[Records from a collection]
++++++++++++++++++++
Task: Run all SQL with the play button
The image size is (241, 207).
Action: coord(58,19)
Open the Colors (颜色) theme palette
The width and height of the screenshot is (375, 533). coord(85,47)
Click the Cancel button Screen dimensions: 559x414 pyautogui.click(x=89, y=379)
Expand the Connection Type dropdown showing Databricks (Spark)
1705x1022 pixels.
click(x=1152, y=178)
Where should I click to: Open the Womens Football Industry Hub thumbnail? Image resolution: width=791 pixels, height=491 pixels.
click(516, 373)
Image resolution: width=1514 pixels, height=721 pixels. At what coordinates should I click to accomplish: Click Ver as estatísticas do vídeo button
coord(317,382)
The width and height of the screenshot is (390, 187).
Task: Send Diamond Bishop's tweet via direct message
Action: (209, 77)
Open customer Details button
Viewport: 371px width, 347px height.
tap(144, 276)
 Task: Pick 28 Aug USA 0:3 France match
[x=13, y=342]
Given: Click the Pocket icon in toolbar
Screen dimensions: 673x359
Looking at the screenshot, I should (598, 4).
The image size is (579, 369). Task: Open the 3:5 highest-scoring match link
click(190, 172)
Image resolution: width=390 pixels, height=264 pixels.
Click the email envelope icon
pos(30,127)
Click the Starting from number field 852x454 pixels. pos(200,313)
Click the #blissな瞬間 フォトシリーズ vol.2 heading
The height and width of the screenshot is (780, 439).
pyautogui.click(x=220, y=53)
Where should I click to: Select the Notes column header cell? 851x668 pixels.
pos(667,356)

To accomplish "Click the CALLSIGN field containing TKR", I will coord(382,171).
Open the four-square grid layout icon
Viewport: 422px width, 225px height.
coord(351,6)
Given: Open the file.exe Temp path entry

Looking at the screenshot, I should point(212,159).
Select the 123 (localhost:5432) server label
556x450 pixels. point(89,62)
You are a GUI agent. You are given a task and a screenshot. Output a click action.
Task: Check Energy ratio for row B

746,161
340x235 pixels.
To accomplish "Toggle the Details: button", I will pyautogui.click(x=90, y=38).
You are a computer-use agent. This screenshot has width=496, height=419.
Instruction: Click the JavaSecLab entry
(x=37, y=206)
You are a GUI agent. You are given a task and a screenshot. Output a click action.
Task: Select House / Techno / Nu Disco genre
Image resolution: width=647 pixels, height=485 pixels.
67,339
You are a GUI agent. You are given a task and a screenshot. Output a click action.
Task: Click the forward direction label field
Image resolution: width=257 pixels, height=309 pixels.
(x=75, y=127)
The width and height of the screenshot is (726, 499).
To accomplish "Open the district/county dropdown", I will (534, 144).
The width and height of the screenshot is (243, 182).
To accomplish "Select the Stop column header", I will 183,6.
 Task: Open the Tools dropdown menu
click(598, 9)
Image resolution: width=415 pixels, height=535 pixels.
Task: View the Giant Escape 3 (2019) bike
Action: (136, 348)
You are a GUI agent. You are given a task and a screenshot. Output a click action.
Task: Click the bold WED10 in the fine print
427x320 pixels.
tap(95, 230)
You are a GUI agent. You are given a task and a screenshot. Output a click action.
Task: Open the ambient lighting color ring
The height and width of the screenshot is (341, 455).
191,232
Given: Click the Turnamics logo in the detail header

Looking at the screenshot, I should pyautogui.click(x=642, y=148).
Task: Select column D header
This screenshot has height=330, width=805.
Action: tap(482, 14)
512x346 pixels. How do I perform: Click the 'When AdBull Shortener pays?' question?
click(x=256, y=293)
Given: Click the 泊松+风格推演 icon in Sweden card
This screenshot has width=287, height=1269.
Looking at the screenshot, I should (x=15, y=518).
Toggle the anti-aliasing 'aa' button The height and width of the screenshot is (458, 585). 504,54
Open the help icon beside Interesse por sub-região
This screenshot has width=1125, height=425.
++++++++++++++++++++
Aim of the task:
If a line in the records above contains the string "Toggle", copy that line out.

Reply:
To accomplish "Toggle the Details: button", I will pyautogui.click(x=90, y=38).
Toggle the anti-aliasing 'aa' button The height and width of the screenshot is (458, 585). 504,54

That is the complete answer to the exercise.